La prossima marcia dei 40 mila

14 Ott 2010

La marcia dei 40 mila fu la manifestazione che pose fine a tutte le manifestazioni; fu il corteo di quelli che non vanno mai in corteo. Chiuse la stagione iniziata nel Sessantotto, durante la quale, con molto entusiasmo, si pensava che bastassero manifestazioni e cortei per imprimere un nuovo corso alla storia, ridistribuire il reddito, riformare tutto, dalle università alle fabbriche. Fu un importante sintomo della difficoltà dell’Italia a cambiare, sembrò risolutiva di problemi che si presentarono poi in forma più acuta.

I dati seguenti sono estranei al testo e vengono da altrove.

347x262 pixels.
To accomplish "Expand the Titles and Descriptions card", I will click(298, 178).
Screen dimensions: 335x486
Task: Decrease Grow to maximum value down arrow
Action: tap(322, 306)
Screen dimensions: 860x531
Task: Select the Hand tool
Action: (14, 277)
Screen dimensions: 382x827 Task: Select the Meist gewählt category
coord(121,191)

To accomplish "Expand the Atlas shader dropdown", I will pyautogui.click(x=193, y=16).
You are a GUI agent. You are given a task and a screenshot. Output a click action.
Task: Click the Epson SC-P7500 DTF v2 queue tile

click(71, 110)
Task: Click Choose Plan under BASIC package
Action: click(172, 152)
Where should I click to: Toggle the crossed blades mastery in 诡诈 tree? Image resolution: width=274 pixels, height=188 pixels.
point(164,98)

Iniziò un processo che mise fine al «disordine», al prezzo di metter fine anche ai sogni. La marcia dei 40 mila fu la marcia di chi aveva paura; pur con qualche elemento propositivo, fu una marcia «contro», non una marcia «per», una marcia con l’obiettivo di ristabilire, nelle fabbriche e nella società, un insieme di valori che, per vari motivi erano al tramonto e andavano reinterpretati. Contribuì pertanto a una progressiva «chiusura» dell’Italia: negli Anni Ottanta l’Italia fece l’ultimo sforzo – coronato dall’insuccesso – di giocare un ruolo veramente importante nell’economia europea e mondiale, negli Anni Novanta si cominciarono a vendere e a chiudere grandi complessi produttivi, negli ultimi dieci anni la velocità di crescita dell’economia italiana è risultata nettamente e pressoché costantemente inferiore a quella degli altri Paesi europei. Per non parlare di Stati Uniti, Cina e quant’altri.

Naturalmente la marcia dei 40 mila è soprattutto un simbolo e a questa chiusura contribuirono molti fattori. Si può dire che, dopo di allora, il sindacato cominciò a giocare in difesa, ad aprire fortemente ai pensionati che oggi ne condizionano le strategie, a disinteressarsi dei giovani che oggi largamente lo ignorano; le sue lotte sono state lunghe guerre di posizione, la gestione ordinata della ritirata industriale dell’Italia che portò alla fine di Olivetti e Montedison, all’uscita da gran parte della chimica e della farmaceutica. E così dai grandi poli industriali il Paese ripiegò sui piccoli distretti industriali.

Alla «prudenza» del sindacato fece da contrappunto la «prudenza» degli imprenditori. Anche gli imprenditori, infatti, cominciarono a giocare in difesa. Negli Anni Ottanta tentarono ancora l’avventura internazionale, basandosi però su forze esclusivamente finanziarie. E dopo di allora ci fu un lungo seguito di ristrutturazioni tra il privato e il pubblico privatizzato di fresco, che talora mise in luce molta inventiva tecnica ma scarsa capacità, per i gruppi di grandi dimensioni e con qualche eccezione, di assumersi davvero il rischio del nuovo. Forse solo negli ultimi due-tre anni, limitatamente ad alcuni settori, si osservano nuovi piani, nuove visioni, un nuovo gusto del fare.

Per effetto del clima sociale e politico successivo alla marcia, i «sessantottini» non arrivarono mai al potere, non diedero quella spinta di rinnovamento che, opportunamente temperata e sfrondata di numerosi eccessi, sarebbe stata essenziale per mantenere al paese un clima di dinamismo culturale. Questo forse spiega il crescente distacco da un’Europa dove, senza che i risultati siano stati sempre brillanti, i giovani non furono così duramente emarginati. Per conseguenza, la politica appassì e si dissolse e i leader politici italiani sono mediamente di 10-15 anni più vecchi di quelli del resto del continente.

È più che legittimo domandarsi se oggi ci potrebbe essere una nuova marcia dei quarantamila che metta in moto un mutamento radicale di carattere economico, politico e sociale come quello di trent’anni fa. E la risposta è che forse ce la possiamo attendere tra qualche anno, con caratteristiche in parte opposte alla marcia di allora. Se mai questo succederà, non sarà la marcia degli impiegati e dei capi officina che temono di perdere il posto di lavoro ma dei giovani che un posto di lavoro non ce l’hanno e si devono arrangiare con lavori precari in un insopportabile clima di provvisorietà. Non sarà la marcia di chi si sente vicino alla pensione ma di chi è ragionevolmente convinto che avrà, al massimo, una pensione magra. La speranza è che non sarà una marcia contro, ma una marcia per un progetto, per un disegno del futuro, per un’assunzione di rischi e responsabilità che né la politica né la società sembrano oggi in grado di esprimere.